Traffico illecito di rifiuti nel Torinese, denunciate 7 persone
09:28 Mercoledì 09 Luglio 2025
Sette persone sono state denunciate dai carabinieri forestali del nucleo investigativo di polizia ambientale, agroalimentare e forestale di Torino per traffico illecito di rifiuti, falso ideologico e deposito incontrollato. L'indagine, svolta insieme alla polizia locale di Volpiano e all'aliquota carabinieri della Procura di Torino, è stata coordinata dall'autorità giudiziaria e ha avuto inizio a seguito di una denuncia presentata dal gestore del centro di raccolta di Pinerolo (Torino), Acea Pinerolese e da vari esposti di cittadini che segnalavano la presenza di diverse persone nel centro di raccolta, poi identificati e indagati.
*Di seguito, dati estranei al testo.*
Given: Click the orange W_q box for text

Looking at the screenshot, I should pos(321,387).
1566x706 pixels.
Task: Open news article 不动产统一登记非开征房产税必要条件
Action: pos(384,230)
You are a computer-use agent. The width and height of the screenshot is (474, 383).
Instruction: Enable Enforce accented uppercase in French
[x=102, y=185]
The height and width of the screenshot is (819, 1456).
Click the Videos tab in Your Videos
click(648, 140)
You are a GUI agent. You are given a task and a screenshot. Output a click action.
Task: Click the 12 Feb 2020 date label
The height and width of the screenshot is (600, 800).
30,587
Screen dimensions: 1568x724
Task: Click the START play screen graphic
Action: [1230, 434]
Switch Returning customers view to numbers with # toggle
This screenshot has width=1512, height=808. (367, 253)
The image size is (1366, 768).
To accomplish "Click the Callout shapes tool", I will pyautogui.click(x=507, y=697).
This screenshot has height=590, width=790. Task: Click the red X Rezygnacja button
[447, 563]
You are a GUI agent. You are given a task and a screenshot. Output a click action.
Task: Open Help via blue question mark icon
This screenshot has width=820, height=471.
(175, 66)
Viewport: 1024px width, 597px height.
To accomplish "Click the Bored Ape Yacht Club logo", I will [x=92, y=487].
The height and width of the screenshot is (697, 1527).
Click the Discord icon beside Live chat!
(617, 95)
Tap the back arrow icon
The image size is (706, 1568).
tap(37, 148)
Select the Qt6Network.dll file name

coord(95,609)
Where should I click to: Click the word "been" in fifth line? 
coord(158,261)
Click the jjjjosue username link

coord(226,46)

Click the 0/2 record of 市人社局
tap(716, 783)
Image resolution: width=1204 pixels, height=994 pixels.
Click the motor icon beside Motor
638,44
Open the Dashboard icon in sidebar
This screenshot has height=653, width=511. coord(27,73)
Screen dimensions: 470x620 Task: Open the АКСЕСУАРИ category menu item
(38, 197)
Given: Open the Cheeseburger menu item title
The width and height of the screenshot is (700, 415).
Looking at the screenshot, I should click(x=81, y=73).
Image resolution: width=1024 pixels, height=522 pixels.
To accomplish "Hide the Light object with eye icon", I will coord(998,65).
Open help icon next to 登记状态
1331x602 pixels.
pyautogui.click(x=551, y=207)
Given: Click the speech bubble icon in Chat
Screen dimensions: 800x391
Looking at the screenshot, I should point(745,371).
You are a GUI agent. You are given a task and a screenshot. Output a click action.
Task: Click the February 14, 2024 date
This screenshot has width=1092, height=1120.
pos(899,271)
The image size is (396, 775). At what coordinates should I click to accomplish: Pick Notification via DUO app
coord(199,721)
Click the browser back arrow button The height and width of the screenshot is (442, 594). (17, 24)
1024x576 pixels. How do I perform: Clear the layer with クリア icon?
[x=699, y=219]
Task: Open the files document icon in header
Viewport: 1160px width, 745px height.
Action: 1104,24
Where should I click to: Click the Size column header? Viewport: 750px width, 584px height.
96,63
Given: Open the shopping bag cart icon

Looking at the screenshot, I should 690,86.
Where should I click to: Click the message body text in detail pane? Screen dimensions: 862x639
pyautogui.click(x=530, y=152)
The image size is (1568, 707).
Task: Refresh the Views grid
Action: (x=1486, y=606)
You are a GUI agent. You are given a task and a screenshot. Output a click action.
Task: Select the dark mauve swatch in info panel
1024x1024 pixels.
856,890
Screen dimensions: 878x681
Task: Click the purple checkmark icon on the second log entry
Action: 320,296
Si tratta di italiani e stranieri di origine marocchina. Le condotte criminose risalgono al maggio 2023 e sono durante circa un anno. Secondo quanto accertato, gli indagati asportavano dal centro di raccolta di Pinerolo rifiuti ferrosi e rifiuti di apparecchiature elettriche ed elettroniche come televisioni, lavabi, batterie, cavi elettrici. Il materiale rubato veniva poi venduto a un impianto di gestione di rifiuti di Piscina. Gli investigatori, coadiuvati dall'Arpa (Agenzia regionale per la protezione dell'ambiente) del Piemonte, hanno sottoposto a sequestro circa 500 metri quadri di terreni, su cui erano stoccati abusivamente i rifiuti speciali e non speciali: sono stati sequestrati un autocarro, nove smartphone, vari computer contenenti documentazione inerente il traffico, oltre a denaro contante di provenienza illecita per circa 30mila euro e 15mila dinari marocchini. Durante la perquisizione sono stati rinvenuti animali da cortile e un cane, posti sotto sequestro e affidati a enti di protezione animali di Pinerolo. Infine è stata elevata una sanzione di 3.333,33 per omessa comunicazione del modello unico dichiarazione ambientale e contestata una nuova violazione delle prescrizioni ambientali dell'impianto di gestione dei rifiuti di Piscina.